The philosophy that for every thing that knows you, there is a different you. (this includes your mom, a dog on the street, a bird, some group of teenagers at starbucks) 

Mathematically it would look something like this, its very linear.

mom = you are my son, I love you
cat = he is a man, he can feed me
teenagers = he is a stranger, his hat looks funny

This is the philosophy that your soul, and every thing that you are, is represented by what others think of you. You hold a view of what "You" are. Your mother holds a view of what "You" are. Your self image is different than another's image of you. In essence, the more people, things and beings that you know and have interacted with via conversation or glancing eye contact on the street, you are a jewel of souls. Each opinion or view is different, some remain the same while others are opposite of your personal view of self. 

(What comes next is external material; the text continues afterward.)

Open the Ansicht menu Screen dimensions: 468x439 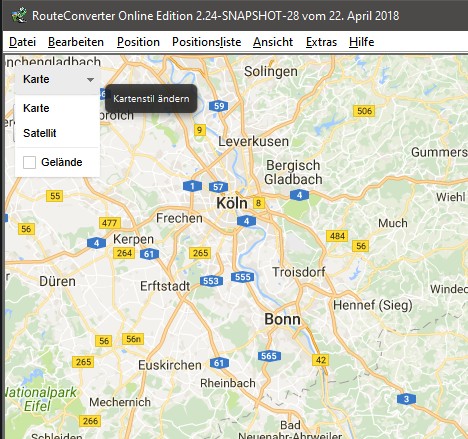pos(273,42)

Its a hard concept to grasp, and its not very pragmatic at all. Its an interesting notion though.

----------


## S33k3R

Allow me a little quotation here:




> I never saw a wild thing sorry for itself. A small bird will drop frozen dead from a bough without ever having felt sorry for itself.
> 
> D.H Lawrence


I suspect the difference between man and animal lies implicit in this quote. An antelope will go down struggling to a lion...fighting to the last...aware of its situation and whats about to happen, (although I wonder if or how they conceptualize death), but it will never ask itself "why me?"

Thats a human thing

Good point about the wild children though. I could only imagine that they would ask "why me" if they were aware of a better way of living. Once they were re-integrated into normal society, they might well sit down one day and be angry at what happened to them. Animals can't do that...an abused dog will always come back to its abuser master.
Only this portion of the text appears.